* _YOUR OBJECTIVE_: Of all the lines in the records below, copy only those that contain the string "screenshot".

··· ENTRIES PROVIDED

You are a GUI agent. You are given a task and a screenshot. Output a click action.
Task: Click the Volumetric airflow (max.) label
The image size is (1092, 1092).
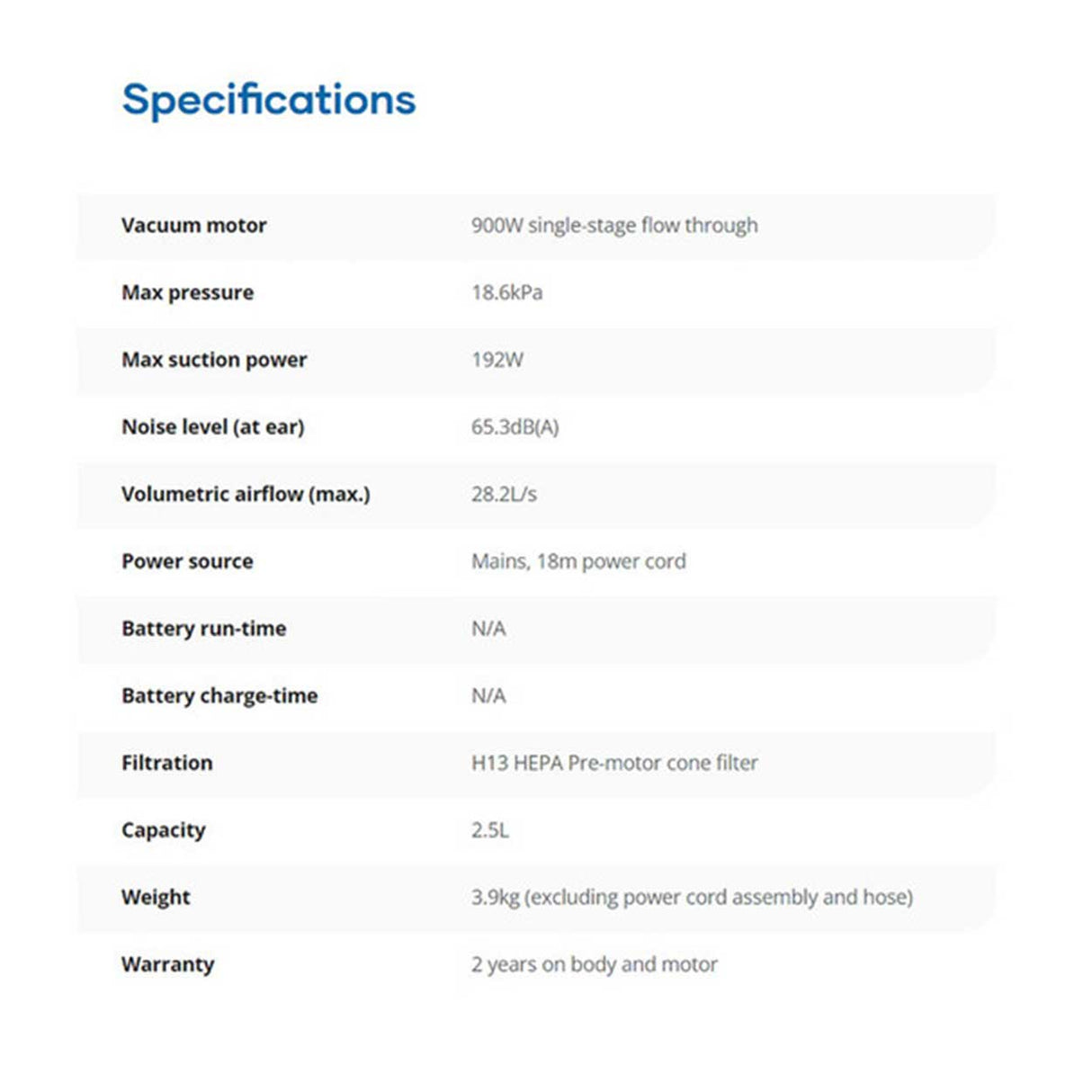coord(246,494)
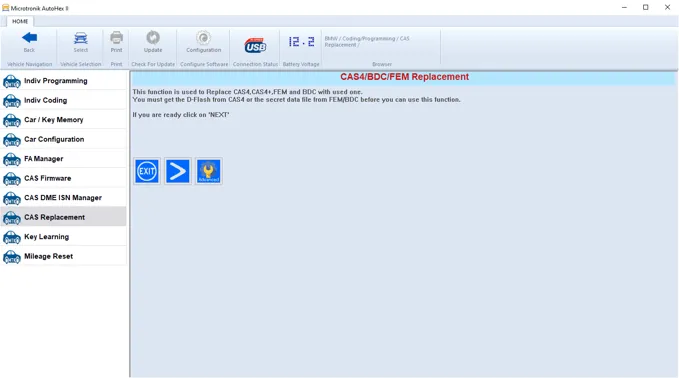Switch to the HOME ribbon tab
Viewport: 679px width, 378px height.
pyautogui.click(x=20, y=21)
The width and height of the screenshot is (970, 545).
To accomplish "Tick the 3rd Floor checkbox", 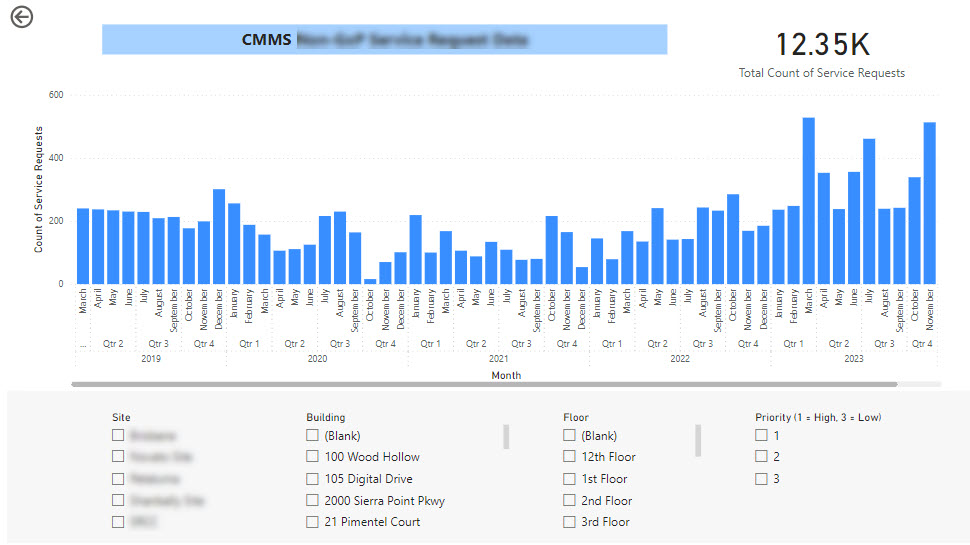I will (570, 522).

······

* _ANSWER BELOW_:
You are a GUI agent. You are given a task and a screenshot. Output a click action.
The width and height of the screenshot is (970, 545).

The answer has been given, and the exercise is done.